Part VIII — Acts of the Parliament of Ireland
| Citation | Short title | Extent of repeal |
|---|---|---|
| 37 Hen. 6. c. 1 (I) | Warrants and Patents Act (Ireland) 1459 | The whole act. |
| 2 Eliz. 1. c. 1 (I) | Act of Supremacy (Ireland) 1560 | Section 14. |
| 4 Anne c. 12 (I) | Royal Mines Act (Ireland) 1705 | Section 4. |
| 10 Geo. 1. c. 5 (I) | Mines Act (Ireland) 1723 | Section 12. |

==== Part IX: Church Assembly Measures ====

Part IX — Church Assembly Measures
| Citation | Short title | Extent of repeal |
|---|---|---|
| 2 & 3 Geo. 6. No. 1 | Queen Anne's Bounty (Powers) Measure 1939 | In section 1, paragraph (vi). |

== Subsequent developments ==
The words from "but" onwards in section 5(1), and the words from "and" onwards in section 5(2) of the act, were repealed by section 41(1)(a) of, and part I of schedule 6 to, the Northern Ireland Constitution Act 1973, which came into force on 18 July 1973.

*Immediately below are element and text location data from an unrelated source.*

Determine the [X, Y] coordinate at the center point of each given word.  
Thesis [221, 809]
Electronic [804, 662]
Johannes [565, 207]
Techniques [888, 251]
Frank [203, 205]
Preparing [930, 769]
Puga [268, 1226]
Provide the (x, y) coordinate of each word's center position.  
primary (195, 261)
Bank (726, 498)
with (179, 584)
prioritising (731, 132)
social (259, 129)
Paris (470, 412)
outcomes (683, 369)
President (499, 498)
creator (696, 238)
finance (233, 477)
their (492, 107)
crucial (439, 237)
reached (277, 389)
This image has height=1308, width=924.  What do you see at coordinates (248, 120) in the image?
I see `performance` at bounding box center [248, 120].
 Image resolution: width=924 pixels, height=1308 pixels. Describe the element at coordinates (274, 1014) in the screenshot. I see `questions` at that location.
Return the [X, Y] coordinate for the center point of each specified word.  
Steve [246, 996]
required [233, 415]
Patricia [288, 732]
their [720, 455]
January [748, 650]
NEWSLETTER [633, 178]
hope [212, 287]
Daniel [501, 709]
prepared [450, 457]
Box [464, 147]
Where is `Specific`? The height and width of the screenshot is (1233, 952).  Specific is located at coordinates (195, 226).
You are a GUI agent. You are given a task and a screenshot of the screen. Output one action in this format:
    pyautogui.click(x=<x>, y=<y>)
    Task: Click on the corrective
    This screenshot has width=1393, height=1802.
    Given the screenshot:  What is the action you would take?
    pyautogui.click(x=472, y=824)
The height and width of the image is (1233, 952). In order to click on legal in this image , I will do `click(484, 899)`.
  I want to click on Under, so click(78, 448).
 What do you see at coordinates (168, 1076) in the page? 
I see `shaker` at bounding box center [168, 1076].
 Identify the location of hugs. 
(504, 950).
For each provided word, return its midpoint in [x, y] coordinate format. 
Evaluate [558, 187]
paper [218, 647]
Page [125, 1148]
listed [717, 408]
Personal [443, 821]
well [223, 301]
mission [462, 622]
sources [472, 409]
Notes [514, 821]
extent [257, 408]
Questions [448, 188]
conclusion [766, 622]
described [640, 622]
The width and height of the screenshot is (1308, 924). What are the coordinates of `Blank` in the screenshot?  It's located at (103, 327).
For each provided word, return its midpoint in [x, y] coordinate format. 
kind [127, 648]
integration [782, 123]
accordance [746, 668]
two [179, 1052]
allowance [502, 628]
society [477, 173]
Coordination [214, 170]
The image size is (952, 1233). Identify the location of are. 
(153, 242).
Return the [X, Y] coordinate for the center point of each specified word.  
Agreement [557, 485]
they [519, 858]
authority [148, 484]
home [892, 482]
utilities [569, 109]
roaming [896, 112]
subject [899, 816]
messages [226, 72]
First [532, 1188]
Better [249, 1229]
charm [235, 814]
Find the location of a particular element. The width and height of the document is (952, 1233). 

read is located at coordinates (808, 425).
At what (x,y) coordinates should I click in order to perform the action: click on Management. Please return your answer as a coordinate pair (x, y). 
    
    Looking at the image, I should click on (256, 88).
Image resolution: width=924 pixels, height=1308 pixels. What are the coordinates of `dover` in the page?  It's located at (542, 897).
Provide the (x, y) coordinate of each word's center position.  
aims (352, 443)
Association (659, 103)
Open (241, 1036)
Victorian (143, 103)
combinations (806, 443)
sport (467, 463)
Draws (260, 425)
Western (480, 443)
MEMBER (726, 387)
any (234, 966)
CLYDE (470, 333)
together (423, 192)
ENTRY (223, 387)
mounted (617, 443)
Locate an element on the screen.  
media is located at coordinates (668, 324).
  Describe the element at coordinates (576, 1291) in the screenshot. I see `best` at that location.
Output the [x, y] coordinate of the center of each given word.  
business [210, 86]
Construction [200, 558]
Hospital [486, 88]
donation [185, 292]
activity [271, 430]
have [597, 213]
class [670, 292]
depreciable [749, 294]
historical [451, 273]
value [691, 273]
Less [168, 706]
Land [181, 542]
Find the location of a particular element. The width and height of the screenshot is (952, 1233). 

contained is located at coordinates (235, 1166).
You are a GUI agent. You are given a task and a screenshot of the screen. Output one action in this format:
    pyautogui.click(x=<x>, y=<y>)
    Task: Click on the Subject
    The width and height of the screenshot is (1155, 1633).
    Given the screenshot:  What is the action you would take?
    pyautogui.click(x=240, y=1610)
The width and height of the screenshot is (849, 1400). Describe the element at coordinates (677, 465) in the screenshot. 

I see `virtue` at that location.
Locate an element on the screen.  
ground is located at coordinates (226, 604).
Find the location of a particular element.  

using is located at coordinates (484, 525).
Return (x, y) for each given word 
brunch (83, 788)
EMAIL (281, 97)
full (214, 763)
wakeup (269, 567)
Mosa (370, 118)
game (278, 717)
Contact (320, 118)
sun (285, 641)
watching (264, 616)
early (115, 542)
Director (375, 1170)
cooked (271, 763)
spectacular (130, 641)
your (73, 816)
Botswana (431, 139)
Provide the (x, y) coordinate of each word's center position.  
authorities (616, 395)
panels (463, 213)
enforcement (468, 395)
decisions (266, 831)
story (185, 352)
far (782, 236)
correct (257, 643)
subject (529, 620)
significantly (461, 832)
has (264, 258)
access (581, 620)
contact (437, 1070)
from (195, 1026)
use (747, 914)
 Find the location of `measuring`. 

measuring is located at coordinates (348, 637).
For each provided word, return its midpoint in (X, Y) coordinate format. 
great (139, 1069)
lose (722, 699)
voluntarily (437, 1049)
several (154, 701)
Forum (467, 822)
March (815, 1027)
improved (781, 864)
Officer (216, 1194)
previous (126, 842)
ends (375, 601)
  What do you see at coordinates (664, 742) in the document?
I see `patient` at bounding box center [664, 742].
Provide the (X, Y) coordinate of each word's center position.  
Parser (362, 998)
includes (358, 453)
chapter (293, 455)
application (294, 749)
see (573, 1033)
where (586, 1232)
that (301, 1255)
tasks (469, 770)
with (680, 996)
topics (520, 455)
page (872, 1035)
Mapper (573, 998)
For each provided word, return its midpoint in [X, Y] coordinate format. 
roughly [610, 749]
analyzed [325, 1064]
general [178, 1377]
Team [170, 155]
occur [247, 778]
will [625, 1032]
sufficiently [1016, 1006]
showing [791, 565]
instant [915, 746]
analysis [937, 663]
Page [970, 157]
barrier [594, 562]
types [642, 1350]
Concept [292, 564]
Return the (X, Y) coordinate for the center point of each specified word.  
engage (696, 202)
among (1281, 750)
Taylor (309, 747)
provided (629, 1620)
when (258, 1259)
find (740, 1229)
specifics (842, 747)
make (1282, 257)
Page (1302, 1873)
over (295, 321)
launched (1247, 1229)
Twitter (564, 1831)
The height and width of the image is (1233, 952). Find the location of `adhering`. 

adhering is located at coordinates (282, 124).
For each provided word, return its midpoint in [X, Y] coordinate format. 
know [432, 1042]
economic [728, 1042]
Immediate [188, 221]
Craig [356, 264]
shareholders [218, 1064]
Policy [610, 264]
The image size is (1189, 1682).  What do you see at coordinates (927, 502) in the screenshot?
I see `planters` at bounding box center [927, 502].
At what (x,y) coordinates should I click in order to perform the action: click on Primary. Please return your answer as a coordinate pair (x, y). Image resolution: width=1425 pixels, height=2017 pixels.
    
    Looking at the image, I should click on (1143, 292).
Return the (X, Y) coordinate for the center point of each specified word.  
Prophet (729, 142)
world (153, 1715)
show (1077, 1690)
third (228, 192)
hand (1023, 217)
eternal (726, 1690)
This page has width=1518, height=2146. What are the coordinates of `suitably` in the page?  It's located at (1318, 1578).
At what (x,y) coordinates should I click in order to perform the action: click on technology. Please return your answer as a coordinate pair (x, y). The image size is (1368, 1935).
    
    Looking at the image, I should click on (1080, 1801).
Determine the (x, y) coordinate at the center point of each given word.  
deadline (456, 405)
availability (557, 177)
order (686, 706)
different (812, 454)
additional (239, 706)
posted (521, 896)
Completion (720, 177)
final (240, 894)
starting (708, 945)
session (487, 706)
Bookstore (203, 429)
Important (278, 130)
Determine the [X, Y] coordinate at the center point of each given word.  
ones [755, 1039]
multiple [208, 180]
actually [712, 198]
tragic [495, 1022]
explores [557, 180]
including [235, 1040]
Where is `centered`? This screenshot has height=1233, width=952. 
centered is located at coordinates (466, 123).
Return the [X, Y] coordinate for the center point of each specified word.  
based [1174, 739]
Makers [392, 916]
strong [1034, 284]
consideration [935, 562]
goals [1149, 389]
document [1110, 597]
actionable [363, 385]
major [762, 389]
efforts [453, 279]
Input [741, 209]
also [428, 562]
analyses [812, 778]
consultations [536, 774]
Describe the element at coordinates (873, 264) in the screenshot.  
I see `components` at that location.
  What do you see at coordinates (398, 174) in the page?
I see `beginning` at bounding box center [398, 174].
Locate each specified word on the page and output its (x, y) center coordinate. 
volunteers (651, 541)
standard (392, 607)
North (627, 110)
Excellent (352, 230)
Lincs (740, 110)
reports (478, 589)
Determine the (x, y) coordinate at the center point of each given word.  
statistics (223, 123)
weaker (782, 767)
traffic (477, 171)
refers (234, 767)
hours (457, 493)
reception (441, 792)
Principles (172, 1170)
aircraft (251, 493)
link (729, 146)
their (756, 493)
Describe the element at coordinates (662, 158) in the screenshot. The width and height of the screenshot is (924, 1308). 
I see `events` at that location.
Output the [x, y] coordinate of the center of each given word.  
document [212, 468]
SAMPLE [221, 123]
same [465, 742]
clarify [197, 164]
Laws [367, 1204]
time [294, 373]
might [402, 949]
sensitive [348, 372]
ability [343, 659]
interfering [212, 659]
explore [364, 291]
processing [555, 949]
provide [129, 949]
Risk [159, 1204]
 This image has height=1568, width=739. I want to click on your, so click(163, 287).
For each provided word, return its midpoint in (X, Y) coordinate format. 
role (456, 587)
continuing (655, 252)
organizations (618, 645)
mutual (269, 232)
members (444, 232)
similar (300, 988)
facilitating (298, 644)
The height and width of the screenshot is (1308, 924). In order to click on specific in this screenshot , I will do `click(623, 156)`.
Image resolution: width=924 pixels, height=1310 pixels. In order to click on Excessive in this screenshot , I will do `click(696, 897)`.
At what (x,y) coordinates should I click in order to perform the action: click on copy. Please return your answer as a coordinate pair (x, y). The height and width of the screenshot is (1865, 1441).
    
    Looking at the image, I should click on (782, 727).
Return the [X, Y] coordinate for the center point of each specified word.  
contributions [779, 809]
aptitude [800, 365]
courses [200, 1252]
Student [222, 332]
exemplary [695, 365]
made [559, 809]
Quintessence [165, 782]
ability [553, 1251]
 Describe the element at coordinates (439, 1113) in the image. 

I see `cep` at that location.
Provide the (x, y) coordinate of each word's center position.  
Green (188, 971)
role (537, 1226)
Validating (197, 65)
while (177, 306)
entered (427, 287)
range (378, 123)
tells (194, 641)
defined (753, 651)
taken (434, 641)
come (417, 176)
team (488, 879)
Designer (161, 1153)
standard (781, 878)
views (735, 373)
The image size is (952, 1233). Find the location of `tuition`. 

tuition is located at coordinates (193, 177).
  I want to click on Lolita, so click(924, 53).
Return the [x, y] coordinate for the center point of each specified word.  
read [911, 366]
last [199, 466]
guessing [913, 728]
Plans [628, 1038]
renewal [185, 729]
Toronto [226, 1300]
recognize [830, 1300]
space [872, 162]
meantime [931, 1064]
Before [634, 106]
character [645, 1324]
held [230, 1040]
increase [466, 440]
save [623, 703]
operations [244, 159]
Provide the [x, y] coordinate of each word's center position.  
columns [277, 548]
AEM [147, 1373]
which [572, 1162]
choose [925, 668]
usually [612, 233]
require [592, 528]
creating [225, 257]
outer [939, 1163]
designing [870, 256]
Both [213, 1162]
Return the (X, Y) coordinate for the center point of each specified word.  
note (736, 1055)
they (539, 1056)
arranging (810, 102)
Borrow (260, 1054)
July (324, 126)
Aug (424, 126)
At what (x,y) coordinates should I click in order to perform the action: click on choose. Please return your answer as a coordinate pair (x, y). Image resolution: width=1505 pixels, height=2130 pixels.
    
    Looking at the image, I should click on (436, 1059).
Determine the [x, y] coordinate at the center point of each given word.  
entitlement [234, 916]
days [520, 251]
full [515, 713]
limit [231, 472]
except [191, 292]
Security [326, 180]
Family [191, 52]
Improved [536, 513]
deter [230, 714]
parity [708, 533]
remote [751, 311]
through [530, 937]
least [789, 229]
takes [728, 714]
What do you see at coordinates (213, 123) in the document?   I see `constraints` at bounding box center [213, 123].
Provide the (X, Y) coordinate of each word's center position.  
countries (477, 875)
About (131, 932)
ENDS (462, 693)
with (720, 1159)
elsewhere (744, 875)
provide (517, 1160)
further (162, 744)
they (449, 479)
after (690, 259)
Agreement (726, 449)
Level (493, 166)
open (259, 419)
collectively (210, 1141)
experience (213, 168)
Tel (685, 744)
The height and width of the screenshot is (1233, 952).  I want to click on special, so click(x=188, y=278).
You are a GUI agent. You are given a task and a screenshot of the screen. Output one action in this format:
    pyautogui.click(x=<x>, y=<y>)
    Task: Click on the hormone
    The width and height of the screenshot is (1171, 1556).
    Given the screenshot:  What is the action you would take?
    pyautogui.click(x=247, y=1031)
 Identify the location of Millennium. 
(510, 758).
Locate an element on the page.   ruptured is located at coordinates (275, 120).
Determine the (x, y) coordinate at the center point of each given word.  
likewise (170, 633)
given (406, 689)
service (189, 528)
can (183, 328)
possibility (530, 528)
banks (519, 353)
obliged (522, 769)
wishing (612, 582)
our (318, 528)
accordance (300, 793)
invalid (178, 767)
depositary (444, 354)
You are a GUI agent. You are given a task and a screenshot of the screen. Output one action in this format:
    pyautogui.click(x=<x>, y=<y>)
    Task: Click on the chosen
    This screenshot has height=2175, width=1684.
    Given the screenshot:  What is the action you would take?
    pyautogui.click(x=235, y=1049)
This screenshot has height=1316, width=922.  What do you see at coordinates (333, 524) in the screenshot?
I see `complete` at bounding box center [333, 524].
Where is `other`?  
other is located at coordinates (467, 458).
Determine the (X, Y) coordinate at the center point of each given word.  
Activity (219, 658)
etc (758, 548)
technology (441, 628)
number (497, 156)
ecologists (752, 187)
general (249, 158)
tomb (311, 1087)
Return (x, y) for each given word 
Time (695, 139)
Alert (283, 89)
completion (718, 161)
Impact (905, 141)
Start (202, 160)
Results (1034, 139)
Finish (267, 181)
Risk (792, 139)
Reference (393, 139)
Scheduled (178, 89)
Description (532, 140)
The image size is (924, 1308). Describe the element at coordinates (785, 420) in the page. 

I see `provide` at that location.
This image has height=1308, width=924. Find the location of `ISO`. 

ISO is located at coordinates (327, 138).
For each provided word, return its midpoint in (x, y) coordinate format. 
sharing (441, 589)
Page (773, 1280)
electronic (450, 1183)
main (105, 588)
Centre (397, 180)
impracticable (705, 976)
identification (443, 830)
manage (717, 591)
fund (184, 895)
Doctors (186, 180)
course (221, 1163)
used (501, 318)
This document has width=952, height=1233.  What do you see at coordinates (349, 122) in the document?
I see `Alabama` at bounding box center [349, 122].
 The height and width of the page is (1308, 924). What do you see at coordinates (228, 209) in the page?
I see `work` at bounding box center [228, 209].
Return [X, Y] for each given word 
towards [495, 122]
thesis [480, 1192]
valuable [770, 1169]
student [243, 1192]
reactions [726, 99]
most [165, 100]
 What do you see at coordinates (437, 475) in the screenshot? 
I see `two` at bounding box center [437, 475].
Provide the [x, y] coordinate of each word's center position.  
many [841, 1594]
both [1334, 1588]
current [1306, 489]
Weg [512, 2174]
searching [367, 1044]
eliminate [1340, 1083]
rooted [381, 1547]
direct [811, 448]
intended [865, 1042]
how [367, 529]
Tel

Section 4(3) of the act was repealed by section 6(3) of, and schedule 2 to, the Church of England (Worship and Doctrine) Measure 1974 (No. 3), which came into force on 1 September 1975.

The enactments which were repealed (whether for the whole or any part of the United Kingdom) by the act were repealed so far as they extended to the Isle of Man by section 1(1) of, and schedule 1 to, the Statute Law Revision (Isle of Man) Act 1991, which came into force on 25 July 1991.

Sections 1, 2(3), the words "and so much of this Act as repeals the enactments mentioned in Parts III and IV of the Schedule." in section 5(1) and 6 of, and the schedule to, the act were repealed by section 1(1) of, and group 2 of part IX of schedule 1 to, the Statute Law (Repeals) Act 1998, which came into force on 19 November 1998.